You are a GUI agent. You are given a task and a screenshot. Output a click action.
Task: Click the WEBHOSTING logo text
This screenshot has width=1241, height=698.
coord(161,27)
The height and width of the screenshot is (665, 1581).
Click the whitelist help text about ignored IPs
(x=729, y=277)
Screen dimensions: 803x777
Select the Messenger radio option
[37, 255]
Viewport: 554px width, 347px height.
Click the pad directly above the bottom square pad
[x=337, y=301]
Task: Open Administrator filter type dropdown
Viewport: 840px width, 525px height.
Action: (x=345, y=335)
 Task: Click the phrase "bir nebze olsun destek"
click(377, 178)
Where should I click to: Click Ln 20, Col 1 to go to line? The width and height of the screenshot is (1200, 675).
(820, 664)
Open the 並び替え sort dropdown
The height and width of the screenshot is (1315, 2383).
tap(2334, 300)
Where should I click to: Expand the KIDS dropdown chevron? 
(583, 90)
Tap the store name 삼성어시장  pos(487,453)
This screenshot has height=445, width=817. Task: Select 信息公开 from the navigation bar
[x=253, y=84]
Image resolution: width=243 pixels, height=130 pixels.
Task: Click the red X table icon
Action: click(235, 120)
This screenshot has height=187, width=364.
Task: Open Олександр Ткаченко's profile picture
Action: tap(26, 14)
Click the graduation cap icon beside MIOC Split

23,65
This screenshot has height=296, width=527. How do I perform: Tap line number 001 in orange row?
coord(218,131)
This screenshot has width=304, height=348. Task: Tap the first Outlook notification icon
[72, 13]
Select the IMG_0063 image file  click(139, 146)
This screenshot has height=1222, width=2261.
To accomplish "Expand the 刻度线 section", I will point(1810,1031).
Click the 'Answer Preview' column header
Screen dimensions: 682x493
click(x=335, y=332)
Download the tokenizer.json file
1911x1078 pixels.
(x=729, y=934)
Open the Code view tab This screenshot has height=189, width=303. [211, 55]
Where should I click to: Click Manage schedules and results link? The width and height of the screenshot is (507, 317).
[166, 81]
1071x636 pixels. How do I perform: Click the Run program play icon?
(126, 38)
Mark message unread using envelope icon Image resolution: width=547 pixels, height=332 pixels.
============
**Exercise**
How many lines in the rows above contain the word "Select"? Reply with the number only.

**Exercise result**
3